Item coordinate data:

■ ■ ■

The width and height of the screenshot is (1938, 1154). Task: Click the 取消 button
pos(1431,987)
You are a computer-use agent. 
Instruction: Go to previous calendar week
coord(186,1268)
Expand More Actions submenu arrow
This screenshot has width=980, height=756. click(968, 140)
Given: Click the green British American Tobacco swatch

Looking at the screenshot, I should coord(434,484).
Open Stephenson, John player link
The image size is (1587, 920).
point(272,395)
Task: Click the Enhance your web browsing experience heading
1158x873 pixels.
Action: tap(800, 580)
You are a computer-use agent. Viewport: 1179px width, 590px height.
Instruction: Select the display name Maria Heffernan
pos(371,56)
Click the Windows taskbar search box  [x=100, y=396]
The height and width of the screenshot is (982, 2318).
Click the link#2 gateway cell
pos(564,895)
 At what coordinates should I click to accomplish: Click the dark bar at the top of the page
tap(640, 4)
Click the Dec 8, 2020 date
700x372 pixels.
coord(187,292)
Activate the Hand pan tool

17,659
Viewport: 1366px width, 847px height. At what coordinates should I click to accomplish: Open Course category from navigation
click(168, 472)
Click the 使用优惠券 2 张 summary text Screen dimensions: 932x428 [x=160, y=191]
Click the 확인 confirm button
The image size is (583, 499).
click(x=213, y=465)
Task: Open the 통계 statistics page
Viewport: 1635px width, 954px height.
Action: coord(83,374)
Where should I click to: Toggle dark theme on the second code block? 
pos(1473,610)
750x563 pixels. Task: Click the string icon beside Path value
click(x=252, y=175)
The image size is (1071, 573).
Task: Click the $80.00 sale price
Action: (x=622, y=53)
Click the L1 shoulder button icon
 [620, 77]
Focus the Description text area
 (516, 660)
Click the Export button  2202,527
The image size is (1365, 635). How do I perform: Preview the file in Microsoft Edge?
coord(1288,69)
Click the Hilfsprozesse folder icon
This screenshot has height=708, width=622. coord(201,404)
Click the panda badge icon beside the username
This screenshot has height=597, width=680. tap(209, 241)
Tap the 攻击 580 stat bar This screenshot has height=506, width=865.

■ ■ ■

### Problem to solve
Lay out these rows as a JSON list of strings, one string per line, skipping blank lines.

### Output below
[
  "The width and height of the screenshot is (1938, 1154). Task: Click the 取消 button",
  "pos(1431,987)",
  "You are a computer-use agent. ",
  "Instruction: Go to previous calendar week",
  "coord(186,1268)",
  "Expand More Actions submenu arrow",
  "This screenshot has width=980, height=756. click(968, 140)",
  "Given: Click the green British American Tobacco swatch",
  "Looking at the screenshot, I should coord(434,484).",
  "Open Stephenson, John player link",
  "The image size is (1587, 920).",
  "point(272,395)",
  "Task: Click the Enhance your web browsing experience heading",
  "1158x873 pixels.",
  "Action: tap(800, 580)",
  "You are a computer-use agent. Viewport: 1179px width, 590px height.",
  "Instruction: Select the display name Maria Heffernan",
  "pos(371,56)",
  "Click the Windows taskbar search box  [x=100, y=396]",
  "The height and width of the screenshot is (982, 2318).",
  "Click the link#2 gateway cell",
  "pos(564,895)",
  " At what coordinates should I click to accomplish: Click the dark bar at the top of the page",
  "tap(640, 4)",
  "Click the Dec 8, 2020 date",
  "700x372 pixels.",
  "coord(187,292)",
  "Activate the Hand pan tool",
  "17,659",
  "Viewport: 1366px width, 847px height. At what coordinates should I click to accomplish: Open Course category from navigation",
  "click(168, 472)",
  "Click the 使用优惠券 2 张 summary text Screen dimensions: 932x428 [x=160, y=191]",
  "Click the 확인 confirm button",
  "The image size is (583, 499).",
  "click(x=213, y=465)",
  "Task: Open the 통계 statistics page",
  "Viewport: 1635px width, 954px height.",
  "Action: coord(83,374)",
  "Where should I click to: Toggle dark theme on the second code block? ",
  "pos(1473,610)",
  "750x563 pixels. Task: Click the string icon beside Path value",
  "click(x=252, y=175)",
  "The image size is (1071, 573).",
  "Task: Click the $80.00 sale price",
  "Action: (x=622, y=53)",
  "Click the L1 shoulder button icon",
  " [620, 77]",
  "Focus the Description text area",
  " (516, 660)",
  "Click the Export button  2202,527",
  "The image size is (1365, 635). How do I perform: Preview the file in Microsoft Edge?",
  "coord(1288,69)",
  "Click the Hilfsprozesse folder icon",
  "This screenshot has height=708, width=622. coord(201,404)",
  "Click the panda badge icon beside the username",
  "This screenshot has height=597, width=680. tap(209, 241)",
  "Tap the 攻击 580 stat bar This screenshot has height=506, width=865."
]